Und nun, welche Grundsätze? Meine sehr geehrten Damen und Herren, wenn Sie davon abweichen wollen, daß alle diejenigen Delikte, in denen ein Abgeordneter besonders Gelegenheit hat, zu brillieren — nämlich durch Worte begangene strafbare Handlungen im politischen Kampf —, durch das Palladium der Immunität geschützt sind, wenn Sie nicht an dem Verhalten der Linken dieses Hauses erkennen, wie sehr dieses ganze Verfahren von politischen Leidenschaften getragen ist, wenn Sie nicht wahrnehmen, daß hier politischer Druck und Gegendruck eine Rolle spielen, daß wir in solchen Fällen aber eben die Immunität grundsätzlich nicht aufheben wollten, dann müssen Sie mit Blindheit geschlagen sein. Dieser Fall ist ein politischer Fall, und ich sage Ihnen ganz offen, vom ersten Tag der Behandlung in diesem Hause an bis über ach so bedauerliche Vorgänge, sowohl hier im Saale wie draußen am Eingang, ist es ein Fall, der dem Bundestag weiß Gott nicht zur Ehre gereicht! Das ist tief bedauerlich, denn an sich gibt es hier im Hause keinen — selbst, glaube ich, heute Herr Hedler nicht mehr —, der seine Erklärungen in den damaligen Versammlungen billigt. Wir könnten darüber vollkommen einmütig zu einem Beschluß kommen. Aber die politischen Konsequenzen, die Sie hier ziehen, die politischen Rachegelüste, denen Sie frönen, — das hat mit objektiver Sachbehandlung aber auch gar nichts mehr zu tun.

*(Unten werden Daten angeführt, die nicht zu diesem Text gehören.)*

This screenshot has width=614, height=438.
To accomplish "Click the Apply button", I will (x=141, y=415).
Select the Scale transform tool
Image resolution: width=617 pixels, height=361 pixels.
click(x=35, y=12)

Ich halte die Herren der SPD nicht für beeinflußbar; das ist genau so wie bei der großen Vorlage, die wir in den letzten Tagen zu behandeln hatten, nur umgekehrt. Aber ich glaube, daß ich den Freunden der CDU, die bisher noch zweifelten, gewisse Herzschläge berühren könnte. Denn die Dinge sind doch hier so, daß die politische Leidenschaft - — einige winken schon ab, schön; aber andere mögen nachdenklich sein.
Wir sind jedenfalls der Ansicht, daß Sie, wenn Sie hier in diesem Saal überall der politischen Leidenschaft folgen, schon damit gegen den heiligsten Grundsatz der Immunität, nämlich, die Ehre dieses Hauses vor Angriffen politischer Kräfte zu schützen, verstoßen.
Ich möchte im Gegensatz zum Vorschlag des Ausschusses beantragen, die Immunität nicht aufzuheben und den Antrag abzulehnen.